U.S. News and World Report recently released its 2019 ranking of the best business schools in the country. The top-10 names are what you’d expect:
1. Harvard University (tie)
1. University of Chicago (tie)
3. University of Pennsylvania
4. Stanford University
5. Massachusetts Institute of Technology
6. Northwestern University
7. University of California, Berkeley (tie)
7. University of Michigan, Ann Arbor (tie)
9. Columbia University
10. Dartmouth College
If you’re interested in attending business school—whether the school is top-notch or not—it’s important to perform a cost-benefit analysis. How much is tuition? How much debt will you take on? And how much can you expect to earn after graduation?

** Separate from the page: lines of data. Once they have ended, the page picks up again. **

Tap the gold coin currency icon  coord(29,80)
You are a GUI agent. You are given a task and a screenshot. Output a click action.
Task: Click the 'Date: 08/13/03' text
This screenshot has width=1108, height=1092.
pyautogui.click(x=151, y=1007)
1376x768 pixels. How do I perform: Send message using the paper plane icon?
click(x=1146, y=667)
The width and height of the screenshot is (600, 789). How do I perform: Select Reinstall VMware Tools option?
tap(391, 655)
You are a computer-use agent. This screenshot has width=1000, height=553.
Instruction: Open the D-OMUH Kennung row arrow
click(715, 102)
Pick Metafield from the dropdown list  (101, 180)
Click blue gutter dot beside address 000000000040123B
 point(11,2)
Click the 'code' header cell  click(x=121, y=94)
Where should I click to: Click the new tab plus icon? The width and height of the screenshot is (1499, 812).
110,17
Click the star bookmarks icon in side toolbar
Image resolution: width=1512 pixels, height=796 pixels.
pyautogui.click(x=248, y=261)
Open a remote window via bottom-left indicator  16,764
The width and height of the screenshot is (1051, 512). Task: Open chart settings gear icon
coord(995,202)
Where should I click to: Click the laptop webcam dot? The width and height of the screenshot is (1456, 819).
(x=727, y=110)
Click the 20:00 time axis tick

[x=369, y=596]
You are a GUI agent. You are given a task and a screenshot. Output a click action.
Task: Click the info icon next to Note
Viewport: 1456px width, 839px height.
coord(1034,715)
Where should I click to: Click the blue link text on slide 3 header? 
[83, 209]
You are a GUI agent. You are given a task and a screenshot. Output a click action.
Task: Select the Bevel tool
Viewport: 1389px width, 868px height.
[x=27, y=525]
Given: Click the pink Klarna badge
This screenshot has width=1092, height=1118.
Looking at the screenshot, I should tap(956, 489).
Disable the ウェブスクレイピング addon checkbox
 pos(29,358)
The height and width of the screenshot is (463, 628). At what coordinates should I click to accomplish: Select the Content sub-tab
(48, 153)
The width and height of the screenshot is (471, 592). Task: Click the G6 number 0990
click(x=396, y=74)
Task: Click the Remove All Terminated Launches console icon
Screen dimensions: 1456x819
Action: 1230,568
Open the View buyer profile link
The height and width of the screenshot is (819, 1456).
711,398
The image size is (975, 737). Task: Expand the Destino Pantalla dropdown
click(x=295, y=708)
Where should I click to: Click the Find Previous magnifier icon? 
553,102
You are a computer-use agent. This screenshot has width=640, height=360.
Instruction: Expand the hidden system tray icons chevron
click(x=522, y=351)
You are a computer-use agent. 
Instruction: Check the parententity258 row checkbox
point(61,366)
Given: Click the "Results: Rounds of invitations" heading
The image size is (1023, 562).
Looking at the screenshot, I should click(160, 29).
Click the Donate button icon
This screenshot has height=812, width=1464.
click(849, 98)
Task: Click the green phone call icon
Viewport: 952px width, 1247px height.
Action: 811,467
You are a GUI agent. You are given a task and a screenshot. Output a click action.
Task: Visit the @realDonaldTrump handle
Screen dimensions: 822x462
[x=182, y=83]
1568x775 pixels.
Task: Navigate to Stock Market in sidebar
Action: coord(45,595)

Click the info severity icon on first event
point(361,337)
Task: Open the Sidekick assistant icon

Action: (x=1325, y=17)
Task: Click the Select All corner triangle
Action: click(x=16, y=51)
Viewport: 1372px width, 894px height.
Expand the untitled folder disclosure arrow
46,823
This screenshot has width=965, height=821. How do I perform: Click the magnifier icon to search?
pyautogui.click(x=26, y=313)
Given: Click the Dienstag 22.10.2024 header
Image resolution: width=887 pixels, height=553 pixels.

Student loans can take years or even decades to pay off, but post-graduate careers are generally more lucrative. Business school prepares you for a career in management consulting, investment banking, and other high-powered industries.
Earnest, a student loan refinancer, crunched the numbers on median debt and earnings associated with the most popular graduate degree types. Here’s what they found:
Median debt and earnings for some major graduate degree types. Source: Earnest.com
As you can see, an MBA will shackle you with $64,000 in debt on average, but you can expect to earn nearly twice that in annual income three years after graduation.
A six-figure career is obviously worth pursuing. But perform a cost-benefit analysis first!